**Fragmento del texto**
######
Foto_ Tony Vacas_ Albergue Warnes
Aunque el actual escenario de la cooperación multilateral nos deja más bien poco espacio para evocar el idealismo social de Thomas More, Henri de Saint-Simon o Robert Owen; y menos aún para la perspectiva utópica de Karl Marx y Friedrich Engels; ¿no podemos utilizar esta pandemia como una oportunidad para repensar la gobernanza, y para avanzar hacia una utopía de bienestar para todos los ciudadanos? Tenemos, de hecho, la oportunidad de crear nuevos marcos para las políticas públicas y de orientar a los interesados en función de tres criterios: a) los aspectos socioemocionales de los individuos; b) las dinámicas sociales de interdependencia e interacciones colectivas; y c) la promoción de la confianza, la empatía, la solidaridad, la igualdad y la inclusión.
La reestructuración de las estrategias geopolíticas y de diplomacia pública irá de la mano del modo en que los países gestionen esta nueva situación mundial. En sus esfuerzos, todos los actores deben permanecer atentos y dar prioridad al bienestar de sus comunidades.
Un enfoque institucional integral del bienestar
A medida que nos vamos adentrando en la «nueva normalidad» comprobamos que solo es posible lograr medidas más eficaces si los diferentes niveles y áreas de las administraciones trabajan conjuntamente por el interés público. Es por esto que proponemos que el fomento del bienestar social como aspecto central de las políticas públicas puede generar dinámicas de colaboración entre los distintos niveles gestores y legisladores. Los objetivos clave de esta estrategia incluyen entender como prioridad que las decisiones globales, regionales y nacionales tengan un impacto positivo en los ciudadanos y las comunidades; así como que estos dispongan de los canales adecuados para participar en la elaboración de políticas.
######
**Material proporcionado**
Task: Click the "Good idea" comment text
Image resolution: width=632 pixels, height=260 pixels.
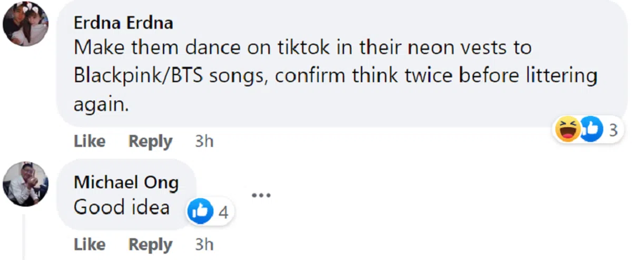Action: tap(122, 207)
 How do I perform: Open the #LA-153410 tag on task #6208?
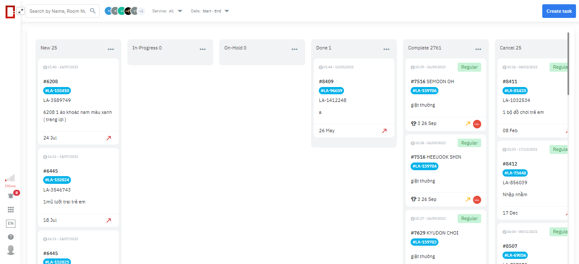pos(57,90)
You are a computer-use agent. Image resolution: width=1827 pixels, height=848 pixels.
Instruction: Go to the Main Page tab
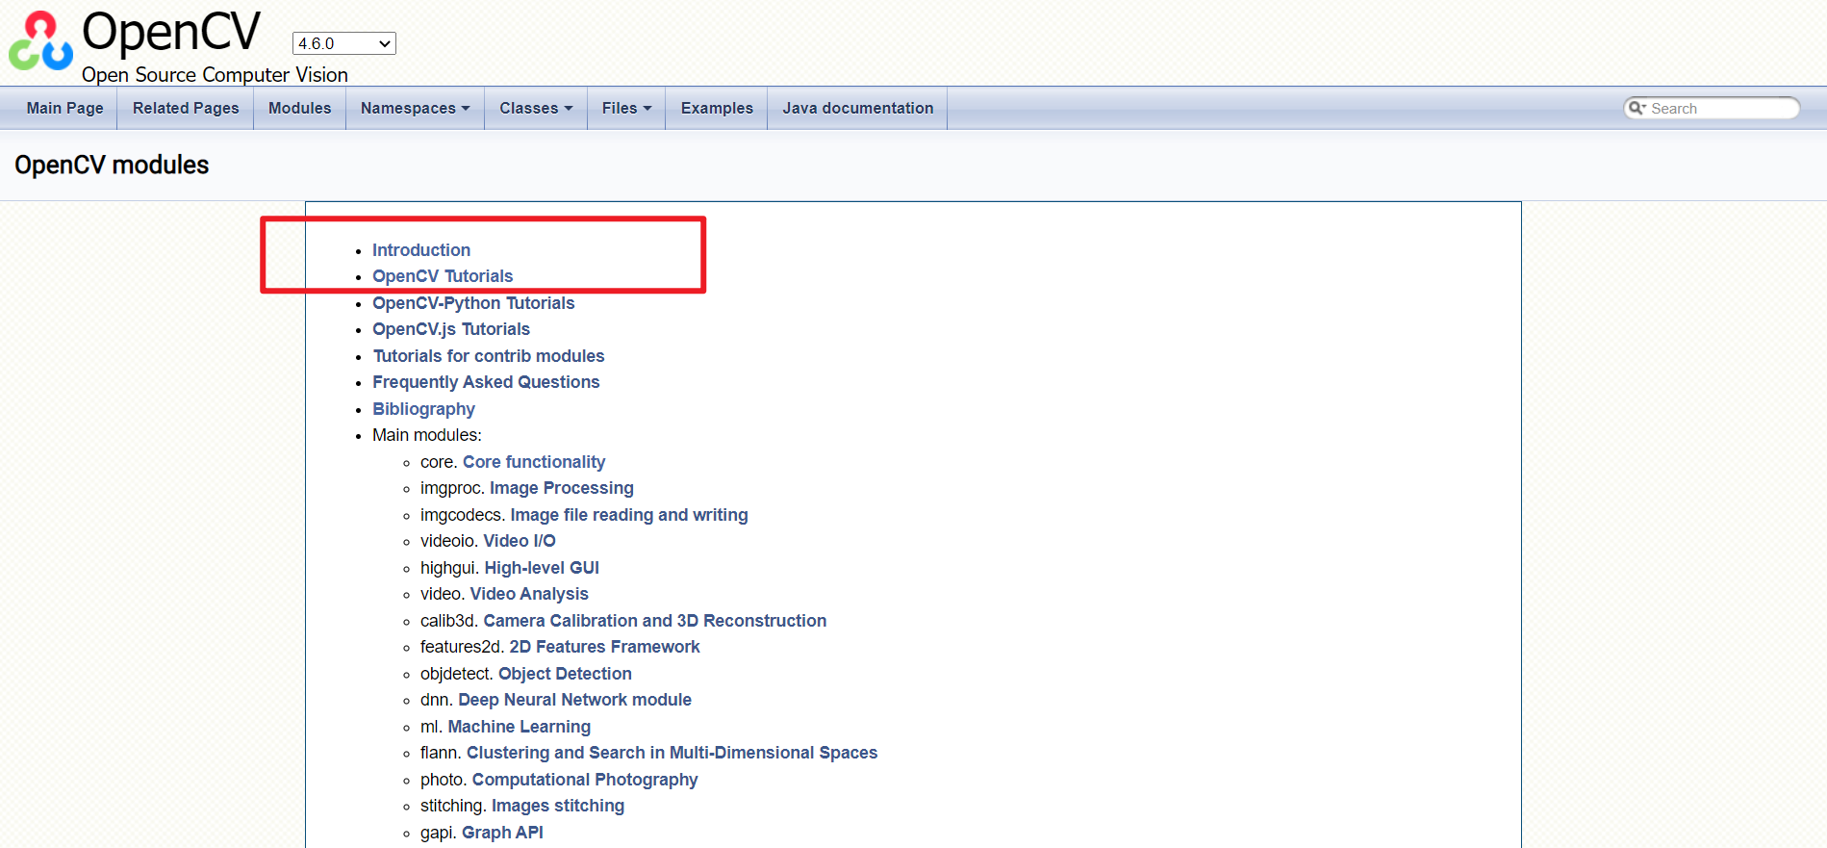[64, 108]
######
**Enunciado**
Copia literalmente el pasaje del texto sobre gobernanza y bienestar que empieza con "Un enfoque institucional" y sigue hasta "elaboración de políticas.".

**Solución de la tarea**
Un enfoque institucional integral del bienestar
A medida que nos vamos adentrando en la «nueva normalidad» comprobamos que solo es posible lograr medidas más eficaces si los diferentes niveles y áreas de las administraciones trabajan conjuntamente por el interés público. Es por esto que proponemos que el fomento del bienestar social como aspecto central de las políticas públicas puede generar dinámicas de colaboración entre los distintos niveles gestores y legisladores. Los objetivos clave de esta estrategia incluyen entender como prioridad que las decisiones globales, regionales y nacionales tengan un impacto positivo en los ciudadanos y las comunidades; así como que estos dispongan de los canales adecuados para participar en la elaboración de políticas.